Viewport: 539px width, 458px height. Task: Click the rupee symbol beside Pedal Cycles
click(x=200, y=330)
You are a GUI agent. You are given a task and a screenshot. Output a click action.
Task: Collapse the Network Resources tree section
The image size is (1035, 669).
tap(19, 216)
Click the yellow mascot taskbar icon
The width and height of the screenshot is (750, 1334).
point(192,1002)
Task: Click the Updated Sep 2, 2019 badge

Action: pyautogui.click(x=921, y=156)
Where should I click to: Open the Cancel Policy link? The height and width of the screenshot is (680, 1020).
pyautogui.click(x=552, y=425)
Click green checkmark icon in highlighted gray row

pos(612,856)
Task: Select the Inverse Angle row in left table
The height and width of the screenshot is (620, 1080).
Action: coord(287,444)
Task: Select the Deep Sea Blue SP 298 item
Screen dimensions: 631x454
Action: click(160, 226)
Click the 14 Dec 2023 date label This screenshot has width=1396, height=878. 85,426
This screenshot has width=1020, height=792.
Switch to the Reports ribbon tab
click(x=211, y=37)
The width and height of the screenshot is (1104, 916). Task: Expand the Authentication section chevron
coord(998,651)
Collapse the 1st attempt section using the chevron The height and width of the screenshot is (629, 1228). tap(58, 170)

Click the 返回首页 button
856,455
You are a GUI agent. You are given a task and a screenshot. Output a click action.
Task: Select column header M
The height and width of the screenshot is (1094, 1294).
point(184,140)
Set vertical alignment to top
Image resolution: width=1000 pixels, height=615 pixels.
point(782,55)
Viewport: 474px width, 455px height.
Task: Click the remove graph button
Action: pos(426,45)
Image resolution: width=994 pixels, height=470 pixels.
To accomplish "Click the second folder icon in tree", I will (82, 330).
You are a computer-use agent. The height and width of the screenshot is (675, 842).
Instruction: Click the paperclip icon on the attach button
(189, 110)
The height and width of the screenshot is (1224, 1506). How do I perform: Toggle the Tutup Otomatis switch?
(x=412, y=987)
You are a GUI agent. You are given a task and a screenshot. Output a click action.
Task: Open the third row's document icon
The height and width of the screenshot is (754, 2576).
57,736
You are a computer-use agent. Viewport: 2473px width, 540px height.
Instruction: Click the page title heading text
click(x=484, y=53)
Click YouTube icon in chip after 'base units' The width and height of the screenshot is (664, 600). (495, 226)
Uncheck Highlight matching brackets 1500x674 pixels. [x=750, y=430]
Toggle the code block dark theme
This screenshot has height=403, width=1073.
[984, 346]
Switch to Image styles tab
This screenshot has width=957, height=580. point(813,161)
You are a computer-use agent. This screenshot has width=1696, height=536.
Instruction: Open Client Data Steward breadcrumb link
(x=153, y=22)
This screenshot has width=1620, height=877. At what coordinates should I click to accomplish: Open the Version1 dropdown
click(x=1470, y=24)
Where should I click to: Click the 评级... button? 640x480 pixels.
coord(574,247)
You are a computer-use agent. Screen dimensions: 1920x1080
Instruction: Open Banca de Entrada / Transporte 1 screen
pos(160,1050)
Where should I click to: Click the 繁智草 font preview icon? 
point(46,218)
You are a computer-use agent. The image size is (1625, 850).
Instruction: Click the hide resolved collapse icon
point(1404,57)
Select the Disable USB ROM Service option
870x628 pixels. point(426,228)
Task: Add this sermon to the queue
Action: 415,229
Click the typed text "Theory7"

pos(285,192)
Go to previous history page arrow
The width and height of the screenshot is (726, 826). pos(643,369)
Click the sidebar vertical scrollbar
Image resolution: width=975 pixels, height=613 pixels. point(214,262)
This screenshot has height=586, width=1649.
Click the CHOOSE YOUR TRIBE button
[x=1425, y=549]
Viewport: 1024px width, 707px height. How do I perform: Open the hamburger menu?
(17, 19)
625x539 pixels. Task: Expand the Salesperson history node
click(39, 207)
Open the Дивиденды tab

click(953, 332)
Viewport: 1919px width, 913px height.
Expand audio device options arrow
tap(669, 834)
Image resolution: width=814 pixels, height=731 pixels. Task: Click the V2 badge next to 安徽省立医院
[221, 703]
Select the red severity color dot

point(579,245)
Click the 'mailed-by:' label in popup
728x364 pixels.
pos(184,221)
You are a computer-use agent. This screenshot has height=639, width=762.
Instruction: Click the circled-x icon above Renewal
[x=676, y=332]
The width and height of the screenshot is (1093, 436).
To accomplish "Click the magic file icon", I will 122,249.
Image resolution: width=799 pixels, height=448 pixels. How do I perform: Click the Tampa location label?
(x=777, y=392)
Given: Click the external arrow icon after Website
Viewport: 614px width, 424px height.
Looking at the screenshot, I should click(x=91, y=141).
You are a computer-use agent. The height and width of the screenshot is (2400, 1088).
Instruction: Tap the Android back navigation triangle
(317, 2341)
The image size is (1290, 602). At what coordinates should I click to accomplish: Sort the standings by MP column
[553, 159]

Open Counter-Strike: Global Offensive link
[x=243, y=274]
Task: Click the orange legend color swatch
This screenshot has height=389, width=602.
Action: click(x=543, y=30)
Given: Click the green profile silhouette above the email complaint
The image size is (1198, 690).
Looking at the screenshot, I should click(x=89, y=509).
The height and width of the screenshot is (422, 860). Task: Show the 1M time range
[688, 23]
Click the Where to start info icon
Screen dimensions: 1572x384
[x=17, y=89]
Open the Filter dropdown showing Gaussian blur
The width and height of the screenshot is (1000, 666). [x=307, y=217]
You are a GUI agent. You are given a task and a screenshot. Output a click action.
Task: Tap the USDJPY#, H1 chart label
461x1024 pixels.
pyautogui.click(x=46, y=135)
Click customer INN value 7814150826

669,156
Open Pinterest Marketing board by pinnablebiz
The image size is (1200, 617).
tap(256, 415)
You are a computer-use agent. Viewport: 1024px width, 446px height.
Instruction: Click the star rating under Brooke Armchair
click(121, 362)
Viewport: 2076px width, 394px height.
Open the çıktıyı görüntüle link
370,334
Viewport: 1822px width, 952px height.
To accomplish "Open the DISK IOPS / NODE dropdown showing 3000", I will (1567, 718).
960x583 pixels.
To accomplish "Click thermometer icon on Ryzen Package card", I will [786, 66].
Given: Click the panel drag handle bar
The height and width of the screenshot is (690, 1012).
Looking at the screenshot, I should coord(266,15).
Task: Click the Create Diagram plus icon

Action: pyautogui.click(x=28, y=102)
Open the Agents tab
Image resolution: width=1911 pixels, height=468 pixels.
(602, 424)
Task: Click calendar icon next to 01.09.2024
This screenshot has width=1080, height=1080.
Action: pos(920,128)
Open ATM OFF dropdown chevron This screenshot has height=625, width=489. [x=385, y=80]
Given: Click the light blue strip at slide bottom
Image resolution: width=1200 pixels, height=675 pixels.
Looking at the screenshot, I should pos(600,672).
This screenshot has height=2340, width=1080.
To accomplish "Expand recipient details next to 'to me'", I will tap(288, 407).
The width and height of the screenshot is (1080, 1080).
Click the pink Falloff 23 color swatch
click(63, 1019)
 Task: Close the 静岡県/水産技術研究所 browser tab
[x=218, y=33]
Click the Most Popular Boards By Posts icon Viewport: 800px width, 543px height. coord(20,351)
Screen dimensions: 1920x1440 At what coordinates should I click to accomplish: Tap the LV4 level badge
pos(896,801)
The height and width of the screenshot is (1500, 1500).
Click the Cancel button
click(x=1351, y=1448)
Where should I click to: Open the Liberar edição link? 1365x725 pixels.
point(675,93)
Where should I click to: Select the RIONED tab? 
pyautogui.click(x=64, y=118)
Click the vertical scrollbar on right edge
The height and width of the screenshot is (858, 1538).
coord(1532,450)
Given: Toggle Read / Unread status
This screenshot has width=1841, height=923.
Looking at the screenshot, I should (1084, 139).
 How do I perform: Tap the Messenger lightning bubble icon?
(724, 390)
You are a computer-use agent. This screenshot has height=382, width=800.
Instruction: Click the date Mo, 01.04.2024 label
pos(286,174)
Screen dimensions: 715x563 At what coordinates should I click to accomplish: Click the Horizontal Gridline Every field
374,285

Required work => Repeat the material word for word from its opening line up to and including the line containing "Click the yellow mascot taskbar icon".

Exercise answer =>
Viewport: 539px width, 458px height. Task: Click the rupee symbol beside Pedal Cycles
click(x=200, y=330)
You are a GUI agent. You are given a task and a screenshot. Output a click action.
Task: Collapse the Network Resources tree section
The image size is (1035, 669).
tap(19, 216)
Click the yellow mascot taskbar icon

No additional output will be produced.